● WHAT THE EXERCISE ASKS: In the data below, find the line that contains "Select the white Christmas tree cat pet" and the line that contains "The image size is (701, 601).". Copy both, plus every line between them, exactly.

Pixel coordinate grounding data:

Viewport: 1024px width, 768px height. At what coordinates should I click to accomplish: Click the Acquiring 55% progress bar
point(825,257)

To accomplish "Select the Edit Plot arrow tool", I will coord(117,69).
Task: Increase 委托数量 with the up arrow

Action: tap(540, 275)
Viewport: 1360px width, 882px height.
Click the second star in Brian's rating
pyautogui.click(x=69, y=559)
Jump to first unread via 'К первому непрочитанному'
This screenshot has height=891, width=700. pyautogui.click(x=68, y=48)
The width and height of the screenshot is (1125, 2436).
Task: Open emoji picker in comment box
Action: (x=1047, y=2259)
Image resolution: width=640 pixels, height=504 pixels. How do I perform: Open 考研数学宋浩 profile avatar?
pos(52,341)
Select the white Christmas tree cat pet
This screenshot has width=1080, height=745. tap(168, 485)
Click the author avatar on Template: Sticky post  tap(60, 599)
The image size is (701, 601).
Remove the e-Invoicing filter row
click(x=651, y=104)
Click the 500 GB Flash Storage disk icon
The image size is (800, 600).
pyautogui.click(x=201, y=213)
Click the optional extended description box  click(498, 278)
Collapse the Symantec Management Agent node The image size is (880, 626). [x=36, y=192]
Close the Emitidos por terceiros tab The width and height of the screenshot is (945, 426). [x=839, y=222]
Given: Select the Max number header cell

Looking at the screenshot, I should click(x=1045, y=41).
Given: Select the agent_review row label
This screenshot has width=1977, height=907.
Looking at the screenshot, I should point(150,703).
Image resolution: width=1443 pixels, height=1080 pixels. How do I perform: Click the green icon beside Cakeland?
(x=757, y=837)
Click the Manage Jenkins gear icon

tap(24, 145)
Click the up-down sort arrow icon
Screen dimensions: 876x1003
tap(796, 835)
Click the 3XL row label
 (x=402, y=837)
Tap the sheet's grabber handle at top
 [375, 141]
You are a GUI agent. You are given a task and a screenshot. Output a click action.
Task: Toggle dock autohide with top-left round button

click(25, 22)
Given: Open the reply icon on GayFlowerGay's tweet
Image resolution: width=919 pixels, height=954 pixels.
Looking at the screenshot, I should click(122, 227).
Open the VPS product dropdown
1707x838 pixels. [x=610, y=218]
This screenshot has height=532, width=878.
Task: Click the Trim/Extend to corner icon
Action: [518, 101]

● RESULT:
Select the white Christmas tree cat pet
This screenshot has width=1080, height=745. tap(168, 485)
Click the author avatar on Template: Sticky post  tap(60, 599)
The image size is (701, 601).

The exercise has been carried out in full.